_Task description_: Take the line with "This screenshot has width=459, height=815." as the first line and the last line of the data as the final one. Write out those lines exactly, and no others.

_Input data_:
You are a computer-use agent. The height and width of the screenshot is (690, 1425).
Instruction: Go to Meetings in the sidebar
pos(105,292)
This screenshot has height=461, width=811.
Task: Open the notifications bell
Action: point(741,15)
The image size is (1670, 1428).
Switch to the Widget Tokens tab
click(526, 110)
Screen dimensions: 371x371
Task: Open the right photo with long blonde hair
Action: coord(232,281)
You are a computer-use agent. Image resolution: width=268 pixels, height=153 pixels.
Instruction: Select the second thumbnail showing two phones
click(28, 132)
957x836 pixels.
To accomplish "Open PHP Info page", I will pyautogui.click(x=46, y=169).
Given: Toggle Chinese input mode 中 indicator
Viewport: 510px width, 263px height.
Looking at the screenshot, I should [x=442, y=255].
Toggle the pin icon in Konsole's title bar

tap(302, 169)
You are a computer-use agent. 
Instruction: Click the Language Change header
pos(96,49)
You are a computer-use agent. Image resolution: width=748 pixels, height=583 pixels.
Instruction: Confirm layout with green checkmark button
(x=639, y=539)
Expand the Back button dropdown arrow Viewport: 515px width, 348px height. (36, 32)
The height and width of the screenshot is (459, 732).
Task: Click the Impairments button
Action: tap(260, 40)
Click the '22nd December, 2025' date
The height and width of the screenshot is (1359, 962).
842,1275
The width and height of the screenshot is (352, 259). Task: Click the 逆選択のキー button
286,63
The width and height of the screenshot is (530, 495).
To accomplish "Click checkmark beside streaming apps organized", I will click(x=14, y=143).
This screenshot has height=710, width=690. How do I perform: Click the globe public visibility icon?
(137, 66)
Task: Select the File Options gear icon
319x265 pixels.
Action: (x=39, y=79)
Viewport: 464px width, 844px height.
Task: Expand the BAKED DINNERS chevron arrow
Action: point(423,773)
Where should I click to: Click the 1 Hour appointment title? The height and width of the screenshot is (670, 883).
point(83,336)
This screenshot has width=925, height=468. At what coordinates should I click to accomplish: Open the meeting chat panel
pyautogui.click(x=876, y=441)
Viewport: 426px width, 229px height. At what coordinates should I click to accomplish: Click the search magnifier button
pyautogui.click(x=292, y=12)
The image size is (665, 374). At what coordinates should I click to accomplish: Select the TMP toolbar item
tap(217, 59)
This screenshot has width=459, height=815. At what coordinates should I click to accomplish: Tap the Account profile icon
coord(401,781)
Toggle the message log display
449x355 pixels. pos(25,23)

_Solved exercise_:
This screenshot has width=459, height=815. At what coordinates should I click to accomplish: Tap the Account profile icon
coord(401,781)
Toggle the message log display
449x355 pixels. pos(25,23)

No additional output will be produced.